Somebody remembers Talisman, the boadgame?
We are a couple of guys that still gets together two  times a year to play this game. During a trip to London -92 I managed to get hold of most of the miniatures from the original game + all the expansions. A good friend of mine painted most of them, and we use them in our D&D games. We have good looking Druids, Rouges, Trolls..heck we even have a Hobgoblin 
Great stuff to play with.


----------



## Holy Bovine

*Re: Bardolph's handy-dandy DM tricks*



			
				bardolph said:
			
		

> *If I'm feeling particularly creative, I will bundle a group of "loot" index cards, and stick them in an envelope, then label the envelope "OAKEN TREASURE CHEST," or "ORC's BACKPACK," or some such.  The player can then have that warm, fuzzy feeling of opening up the envelope and finding a stack of treasure inside!!
> 
> Another boon with the 3x5 index card: if the player loses the card, then the character lost the item.  If the players are arguing over which character actually picked up the item first, I simply ask them who has the card.  Ownership is nine-tenths of the law.  If the player sells an item, I require the player to give me the card back, at which time I rip it up and throw it away, and give them a card with "250 gp" written on it, or some such.
> 
> ! *




I love this idea!  Yet another use for my growing collection of index cards!  Thanks bardolph - I'm offically 'yoinking' this idea.

**YOINK**


----------



## omedon

I am of the same mind as Holy Bovine.
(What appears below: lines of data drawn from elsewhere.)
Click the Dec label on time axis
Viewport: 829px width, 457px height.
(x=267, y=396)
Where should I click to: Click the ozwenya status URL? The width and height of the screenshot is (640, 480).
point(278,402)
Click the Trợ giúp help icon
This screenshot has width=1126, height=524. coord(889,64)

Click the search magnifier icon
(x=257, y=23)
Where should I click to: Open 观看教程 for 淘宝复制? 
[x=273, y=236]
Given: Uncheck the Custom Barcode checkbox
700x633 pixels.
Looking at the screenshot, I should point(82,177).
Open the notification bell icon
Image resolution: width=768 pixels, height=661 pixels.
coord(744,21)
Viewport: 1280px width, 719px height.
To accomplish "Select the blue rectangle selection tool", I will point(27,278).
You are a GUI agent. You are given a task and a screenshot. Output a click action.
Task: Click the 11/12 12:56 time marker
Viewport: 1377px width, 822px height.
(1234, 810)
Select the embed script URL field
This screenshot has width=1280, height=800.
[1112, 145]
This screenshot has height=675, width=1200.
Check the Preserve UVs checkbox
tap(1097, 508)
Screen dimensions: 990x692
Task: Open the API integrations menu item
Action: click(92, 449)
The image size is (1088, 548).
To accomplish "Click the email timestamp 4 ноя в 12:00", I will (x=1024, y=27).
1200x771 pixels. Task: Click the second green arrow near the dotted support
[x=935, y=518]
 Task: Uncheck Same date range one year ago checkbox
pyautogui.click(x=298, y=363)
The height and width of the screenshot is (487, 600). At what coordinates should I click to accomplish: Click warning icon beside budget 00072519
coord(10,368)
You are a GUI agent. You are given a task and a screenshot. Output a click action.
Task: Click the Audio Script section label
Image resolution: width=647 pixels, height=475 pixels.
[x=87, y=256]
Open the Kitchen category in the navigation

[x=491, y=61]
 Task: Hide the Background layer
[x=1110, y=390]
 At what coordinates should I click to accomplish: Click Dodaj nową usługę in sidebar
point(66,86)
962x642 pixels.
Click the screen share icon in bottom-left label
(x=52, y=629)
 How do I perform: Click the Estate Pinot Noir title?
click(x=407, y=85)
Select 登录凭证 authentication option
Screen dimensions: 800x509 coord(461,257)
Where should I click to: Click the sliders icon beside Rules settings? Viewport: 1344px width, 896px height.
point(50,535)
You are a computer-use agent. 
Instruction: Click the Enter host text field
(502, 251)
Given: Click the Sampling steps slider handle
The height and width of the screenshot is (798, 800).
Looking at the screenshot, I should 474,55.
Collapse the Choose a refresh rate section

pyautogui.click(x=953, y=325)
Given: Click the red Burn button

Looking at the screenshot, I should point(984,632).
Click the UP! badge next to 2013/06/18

Thank you for the great idea bardolph!

I can't wait to use this one


----------



## Drayan

We've resorted to using Mageknight minis.  Only one of use has the patience to sit and paint, so it's a big plus that Mageknight figures come pre-painted.  However, their bases are a little bigger than 1 inch wide, but most of the figures will fit on a 1 inch base if you hack 'em off their base, which is no prob for us, we got out about 3 weeks after we got in.


----------



## android

*Re: Not so Cheap trix..*



			
				Asmo said:
			
		

> *Somebody remembers Talisman, the boadgame?
> We are a couple of guys that still gets together two  times a year to play this game. During a trip to London -92 I managed to get hold of most of the miniatures from the original game + all the expansions. A good friend of mine painted most of them, and we use them in our D&D games. We have good looking Druids, Rouges, Trolls..heck we even have a Hobgoblin
> Great stuff to play with. *




Let me start by saying that I love Talisman.  It is an awesome game that I got to play thanks to the game checkout booth at Origins last year.  So awesome in fact that I came home and tried to find a copy of it on ebay so i could play it at home... well.. seeing your comment prompted me to find a link for you to look at.

http://cgi.ebay.com/aw-cgi/eBayISAPI.dll?ViewItem&item=1701989072

I have seen dozens of auctions at this value for Talisman.  Maybe this will change your mind about using those pieces for D&D?


----------



## Voneth

I'll second the vote on Mage Knight figs, one can get the "weak" versions for $1 each or less. If your lucky, you may already have a player who has a MK collection, just have him bring it over. Recenlty the game just had dungeon crawl expansion with plastic versions of Ral Partha figs.  This expansion also offers some personality figs that would work for some player minis.

While the bases are big, there are several fixes, the cheapest being to use a tape measure and common sense (for AoO) instead of a battlemat. 

If one has a battle mat, then one can denote that the front of the fig repesents which square the fig is in (for small fights). Or one can mark up the board to make 2 in X 2 in squares. And then there is the "hack the fig off and put it on a real base" answer too.


----------



## bardolph

It's weird, my players actually think miniatures and illustrated counters kinda ruin the experience.  They prefer more abstract representations, like beads and chips.  That way, they can leave it to their imagination to fill in the rest.

"Certs" would be wonderful, but only if I can spit them quickly out of my printer!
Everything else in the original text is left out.